● **WORK TO COMPLETE**: An exact transcription of all the data is the expected reply.

● **PROVIDED RECORDS**:
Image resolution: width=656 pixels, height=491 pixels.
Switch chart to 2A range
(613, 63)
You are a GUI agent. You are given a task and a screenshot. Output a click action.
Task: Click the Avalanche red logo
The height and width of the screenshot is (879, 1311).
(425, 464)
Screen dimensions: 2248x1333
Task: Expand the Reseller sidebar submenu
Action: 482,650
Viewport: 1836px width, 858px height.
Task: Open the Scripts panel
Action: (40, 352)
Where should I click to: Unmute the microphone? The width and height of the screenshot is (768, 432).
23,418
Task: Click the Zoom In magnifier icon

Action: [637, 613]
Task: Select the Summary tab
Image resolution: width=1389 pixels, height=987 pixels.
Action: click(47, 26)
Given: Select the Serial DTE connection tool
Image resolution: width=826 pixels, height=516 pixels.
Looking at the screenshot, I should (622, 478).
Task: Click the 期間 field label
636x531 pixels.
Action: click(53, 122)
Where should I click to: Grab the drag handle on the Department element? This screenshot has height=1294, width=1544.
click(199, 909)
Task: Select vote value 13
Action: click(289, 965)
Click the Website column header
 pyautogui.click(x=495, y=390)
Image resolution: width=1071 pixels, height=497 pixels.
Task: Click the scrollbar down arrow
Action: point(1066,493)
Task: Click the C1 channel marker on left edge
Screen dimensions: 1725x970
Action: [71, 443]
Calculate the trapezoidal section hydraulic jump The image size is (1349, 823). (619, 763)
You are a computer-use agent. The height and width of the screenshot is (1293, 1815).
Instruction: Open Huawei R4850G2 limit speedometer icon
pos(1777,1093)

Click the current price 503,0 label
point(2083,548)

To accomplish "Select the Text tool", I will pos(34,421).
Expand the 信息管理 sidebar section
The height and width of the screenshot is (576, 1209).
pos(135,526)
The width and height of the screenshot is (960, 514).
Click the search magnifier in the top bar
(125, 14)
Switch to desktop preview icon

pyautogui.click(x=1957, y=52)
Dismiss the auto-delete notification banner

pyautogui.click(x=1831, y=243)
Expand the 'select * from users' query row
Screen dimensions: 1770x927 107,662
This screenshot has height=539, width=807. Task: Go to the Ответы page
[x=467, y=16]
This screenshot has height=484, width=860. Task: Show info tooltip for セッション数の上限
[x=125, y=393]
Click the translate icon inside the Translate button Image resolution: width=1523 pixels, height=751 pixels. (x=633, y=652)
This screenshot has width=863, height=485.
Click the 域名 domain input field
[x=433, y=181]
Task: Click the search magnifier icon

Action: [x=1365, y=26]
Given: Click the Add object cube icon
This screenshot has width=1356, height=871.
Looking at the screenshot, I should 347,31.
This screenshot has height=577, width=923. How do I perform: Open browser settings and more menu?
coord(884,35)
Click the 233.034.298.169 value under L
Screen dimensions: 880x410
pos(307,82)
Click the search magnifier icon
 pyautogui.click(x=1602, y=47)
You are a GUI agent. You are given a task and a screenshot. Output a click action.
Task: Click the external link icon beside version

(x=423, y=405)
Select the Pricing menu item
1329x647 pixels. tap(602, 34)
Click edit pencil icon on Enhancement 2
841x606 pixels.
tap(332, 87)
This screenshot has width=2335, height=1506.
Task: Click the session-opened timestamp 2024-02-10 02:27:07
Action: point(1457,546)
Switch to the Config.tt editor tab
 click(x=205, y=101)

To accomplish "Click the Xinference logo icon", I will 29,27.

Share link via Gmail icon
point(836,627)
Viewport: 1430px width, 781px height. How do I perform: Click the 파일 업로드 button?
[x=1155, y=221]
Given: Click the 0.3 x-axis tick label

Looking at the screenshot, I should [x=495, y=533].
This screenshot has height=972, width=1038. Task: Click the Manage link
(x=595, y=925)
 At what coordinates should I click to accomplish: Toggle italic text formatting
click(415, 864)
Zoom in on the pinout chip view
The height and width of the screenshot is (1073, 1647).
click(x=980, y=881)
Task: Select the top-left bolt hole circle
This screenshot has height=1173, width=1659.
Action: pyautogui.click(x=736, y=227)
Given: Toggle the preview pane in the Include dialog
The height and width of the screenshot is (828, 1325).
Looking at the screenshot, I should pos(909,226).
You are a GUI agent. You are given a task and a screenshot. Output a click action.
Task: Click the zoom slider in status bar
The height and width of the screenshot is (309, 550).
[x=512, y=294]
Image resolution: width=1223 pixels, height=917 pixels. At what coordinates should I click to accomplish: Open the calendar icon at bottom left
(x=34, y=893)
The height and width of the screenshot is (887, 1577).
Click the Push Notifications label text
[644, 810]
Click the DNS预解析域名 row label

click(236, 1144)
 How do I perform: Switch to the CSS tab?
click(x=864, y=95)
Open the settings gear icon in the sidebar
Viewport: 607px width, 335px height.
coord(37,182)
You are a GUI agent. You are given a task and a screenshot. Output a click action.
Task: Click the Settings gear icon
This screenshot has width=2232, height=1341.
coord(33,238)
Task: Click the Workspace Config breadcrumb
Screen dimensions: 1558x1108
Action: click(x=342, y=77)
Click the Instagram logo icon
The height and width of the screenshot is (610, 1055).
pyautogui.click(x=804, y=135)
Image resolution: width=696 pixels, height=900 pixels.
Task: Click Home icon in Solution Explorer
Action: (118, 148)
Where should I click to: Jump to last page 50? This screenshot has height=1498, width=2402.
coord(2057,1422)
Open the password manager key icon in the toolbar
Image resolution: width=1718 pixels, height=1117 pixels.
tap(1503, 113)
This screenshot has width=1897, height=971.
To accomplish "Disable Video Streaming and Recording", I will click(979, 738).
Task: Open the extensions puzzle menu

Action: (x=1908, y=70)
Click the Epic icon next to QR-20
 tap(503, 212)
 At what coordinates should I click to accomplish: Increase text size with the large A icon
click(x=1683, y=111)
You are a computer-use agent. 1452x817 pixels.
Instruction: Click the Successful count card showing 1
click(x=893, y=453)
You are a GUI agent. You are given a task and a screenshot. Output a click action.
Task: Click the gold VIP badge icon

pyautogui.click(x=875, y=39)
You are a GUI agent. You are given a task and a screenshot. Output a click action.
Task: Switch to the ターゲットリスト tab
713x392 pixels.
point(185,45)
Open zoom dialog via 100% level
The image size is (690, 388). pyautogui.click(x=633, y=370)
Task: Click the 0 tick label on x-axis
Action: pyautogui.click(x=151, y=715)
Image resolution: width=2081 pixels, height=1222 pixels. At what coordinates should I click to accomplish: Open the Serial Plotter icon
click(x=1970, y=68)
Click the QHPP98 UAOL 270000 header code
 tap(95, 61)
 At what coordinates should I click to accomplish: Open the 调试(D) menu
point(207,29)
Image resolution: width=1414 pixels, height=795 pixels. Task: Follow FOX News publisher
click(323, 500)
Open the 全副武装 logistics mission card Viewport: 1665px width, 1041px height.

● **TASK SOLUTION**:
Image resolution: width=656 pixels, height=491 pixels.
Switch chart to 2A range
(613, 63)
You are a GUI agent. You are given a task and a screenshot. Output a click action.
Task: Click the Avalanche red logo
The height and width of the screenshot is (879, 1311).
(425, 464)
Screen dimensions: 2248x1333
Task: Expand the Reseller sidebar submenu
Action: 482,650
Viewport: 1836px width, 858px height.
Task: Open the Scripts panel
Action: (40, 352)
Where should I click to: Unmute the microphone? The width and height of the screenshot is (768, 432).
23,418
Task: Click the Zoom In magnifier icon

Action: [637, 613]
Task: Select the Summary tab
Image resolution: width=1389 pixels, height=987 pixels.
Action: click(47, 26)
Given: Select the Serial DTE connection tool
Image resolution: width=826 pixels, height=516 pixels.
Looking at the screenshot, I should (622, 478).
Task: Click the 期間 field label
636x531 pixels.
Action: click(53, 122)
Where should I click to: Grab the drag handle on the Department element? This screenshot has height=1294, width=1544.
click(199, 909)
Task: Select vote value 13
Action: click(289, 965)
Click the Website column header
 pyautogui.click(x=495, y=390)
Image resolution: width=1071 pixels, height=497 pixels.
Task: Click the scrollbar down arrow
Action: point(1066,493)
Task: Click the C1 channel marker on left edge
Screen dimensions: 1725x970
Action: [71, 443]
Calculate the trapezoidal section hydraulic jump The image size is (1349, 823). (619, 763)
You are a computer-use agent. The height and width of the screenshot is (1293, 1815).
Instruction: Open Huawei R4850G2 limit speedometer icon
pos(1777,1093)

Click the current price 503,0 label
point(2083,548)

To accomplish "Select the Text tool", I will pos(34,421).
Expand the 信息管理 sidebar section
The height and width of the screenshot is (576, 1209).
pos(135,526)
The width and height of the screenshot is (960, 514).
Click the search magnifier in the top bar
(125, 14)
Switch to desktop preview icon

pyautogui.click(x=1957, y=52)
Dismiss the auto-delete notification banner

pyautogui.click(x=1831, y=243)
Expand the 'select * from users' query row
Screen dimensions: 1770x927 107,662
This screenshot has height=539, width=807. Task: Go to the Ответы page
[x=467, y=16]
This screenshot has height=484, width=860. Task: Show info tooltip for セッション数の上限
[x=125, y=393]
Click the translate icon inside the Translate button Image resolution: width=1523 pixels, height=751 pixels. (x=633, y=652)
This screenshot has width=863, height=485.
Click the 域名 domain input field
[x=433, y=181]
Task: Click the search magnifier icon

Action: [x=1365, y=26]
Given: Click the Add object cube icon
This screenshot has width=1356, height=871.
Looking at the screenshot, I should 347,31.
This screenshot has height=577, width=923. How do I perform: Open browser settings and more menu?
coord(884,35)
Click the 233.034.298.169 value under L
Screen dimensions: 880x410
pos(307,82)
Click the search magnifier icon
 pyautogui.click(x=1602, y=47)
You are a GUI agent. You are given a task and a screenshot. Output a click action.
Task: Click the external link icon beside version

(x=423, y=405)
Select the Pricing menu item
1329x647 pixels. tap(602, 34)
Click edit pencil icon on Enhancement 2
841x606 pixels.
tap(332, 87)
This screenshot has width=2335, height=1506.
Task: Click the session-opened timestamp 2024-02-10 02:27:07
Action: point(1457,546)
Switch to the Config.tt editor tab
 click(x=205, y=101)

To accomplish "Click the Xinference logo icon", I will 29,27.

Share link via Gmail icon
point(836,627)
Viewport: 1430px width, 781px height. How do I perform: Click the 파일 업로드 button?
[x=1155, y=221]
Given: Click the 0.3 x-axis tick label

Looking at the screenshot, I should [x=495, y=533].
This screenshot has height=972, width=1038. Task: Click the Manage link
(x=595, y=925)
 At what coordinates should I click to accomplish: Toggle italic text formatting
click(415, 864)
Zoom in on the pinout chip view
The height and width of the screenshot is (1073, 1647).
click(x=980, y=881)
Task: Select the top-left bolt hole circle
This screenshot has height=1173, width=1659.
Action: pyautogui.click(x=736, y=227)
Given: Toggle the preview pane in the Include dialog
The height and width of the screenshot is (828, 1325).
Looking at the screenshot, I should pos(909,226).
You are a GUI agent. You are given a task and a screenshot. Output a click action.
Task: Click the zoom slider in status bar
The height and width of the screenshot is (309, 550).
[x=512, y=294]
Image resolution: width=1223 pixels, height=917 pixels. At what coordinates should I click to accomplish: Open the calendar icon at bottom left
(x=34, y=893)
The height and width of the screenshot is (887, 1577).
Click the Push Notifications label text
[644, 810]
Click the DNS预解析域名 row label

click(236, 1144)
 How do I perform: Switch to the CSS tab?
click(x=864, y=95)
Open the settings gear icon in the sidebar
Viewport: 607px width, 335px height.
coord(37,182)
You are a GUI agent. You are given a task and a screenshot. Output a click action.
Task: Click the Settings gear icon
This screenshot has width=2232, height=1341.
coord(33,238)
Task: Click the Workspace Config breadcrumb
Screen dimensions: 1558x1108
Action: click(x=342, y=77)
Click the Instagram logo icon
The height and width of the screenshot is (610, 1055).
pyautogui.click(x=804, y=135)
Image resolution: width=696 pixels, height=900 pixels.
Task: Click Home icon in Solution Explorer
Action: (118, 148)
Where should I click to: Jump to last page 50? This screenshot has height=1498, width=2402.
coord(2057,1422)
Open the password manager key icon in the toolbar
Image resolution: width=1718 pixels, height=1117 pixels.
tap(1503, 113)
This screenshot has width=1897, height=971.
To accomplish "Disable Video Streaming and Recording", I will click(979, 738).
Task: Open the extensions puzzle menu

Action: (x=1908, y=70)
Click the Epic icon next to QR-20
 tap(503, 212)
 At what coordinates should I click to accomplish: Increase text size with the large A icon
click(x=1683, y=111)
You are a computer-use agent. 1452x817 pixels.
Instruction: Click the Successful count card showing 1
click(x=893, y=453)
You are a GUI agent. You are given a task and a screenshot. Output a click action.
Task: Click the gold VIP badge icon

pyautogui.click(x=875, y=39)
You are a GUI agent. You are given a task and a screenshot. Output a click action.
Task: Switch to the ターゲットリスト tab
713x392 pixels.
point(185,45)
Open zoom dialog via 100% level
The image size is (690, 388). pyautogui.click(x=633, y=370)
Task: Click the 0 tick label on x-axis
Action: pyautogui.click(x=151, y=715)
Image resolution: width=2081 pixels, height=1222 pixels. At what coordinates should I click to accomplish: Open the Serial Plotter icon
click(x=1970, y=68)
Click the QHPP98 UAOL 270000 header code
 tap(95, 61)
 At what coordinates should I click to accomplish: Open the 调试(D) menu
point(207,29)
Image resolution: width=1414 pixels, height=795 pixels. Task: Follow FOX News publisher
click(323, 500)
Open the 全副武装 logistics mission card Viewport: 1665px width, 1041px height.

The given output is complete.